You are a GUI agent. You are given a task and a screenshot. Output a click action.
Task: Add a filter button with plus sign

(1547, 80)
==
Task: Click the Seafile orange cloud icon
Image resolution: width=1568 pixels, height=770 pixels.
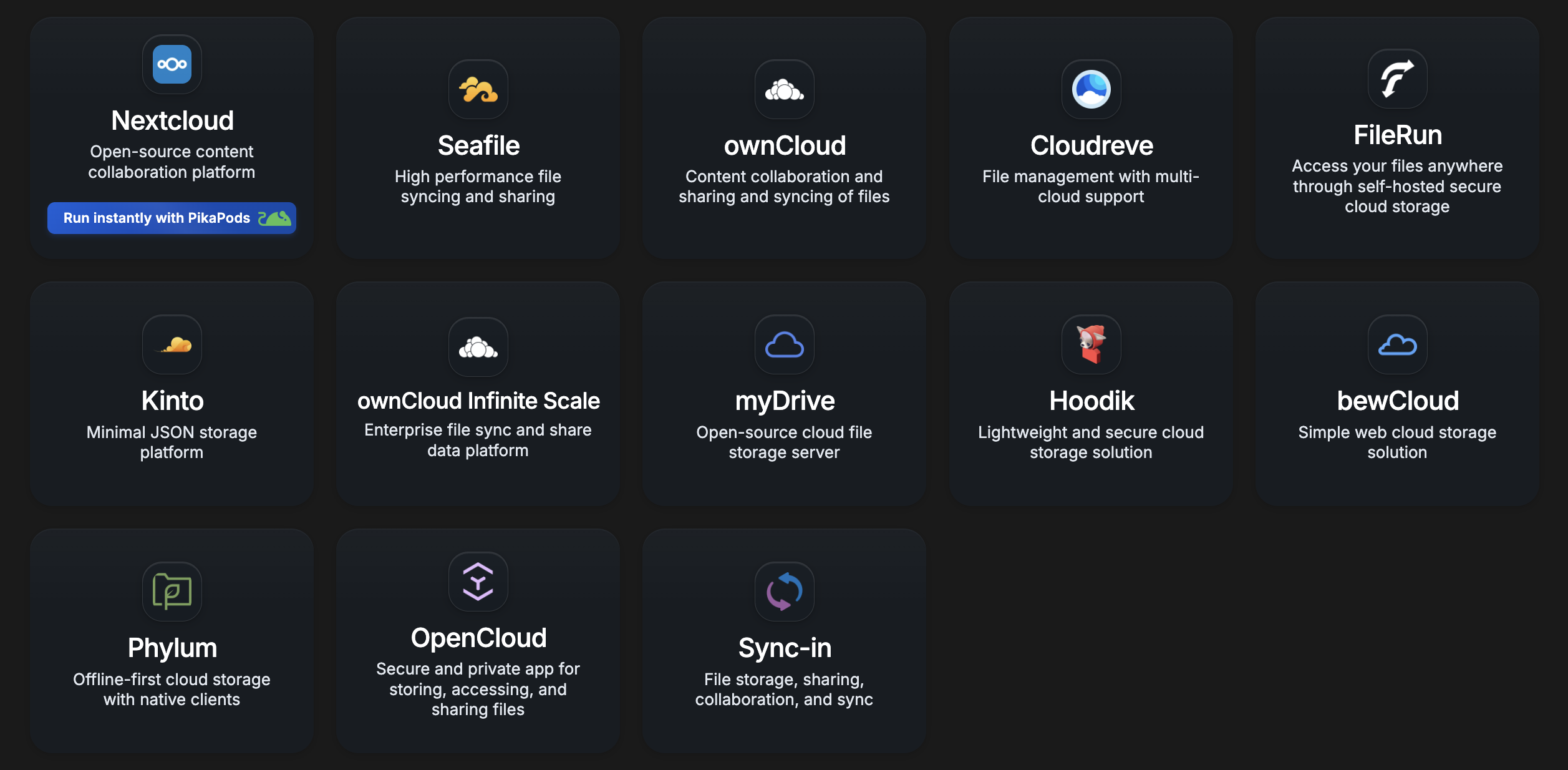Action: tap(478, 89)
---
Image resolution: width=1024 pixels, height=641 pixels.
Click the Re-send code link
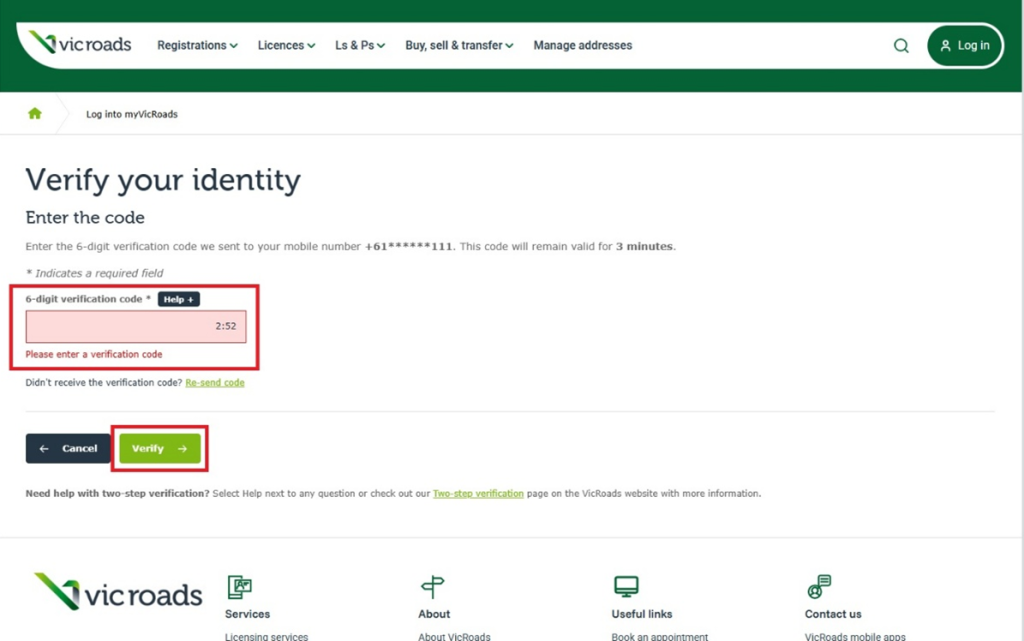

#### [STATED PROBLEM]
Copy, without alteration, the material between the line containing "Task: Click the Seafile orange cloud icon" and the line containing "Action: tap(478, 89)", both included, and leave out the pictures.

#### [CORRECT ANSWER]
Task: Click the Seafile orange cloud icon
Image resolution: width=1568 pixels, height=770 pixels.
Action: tap(478, 89)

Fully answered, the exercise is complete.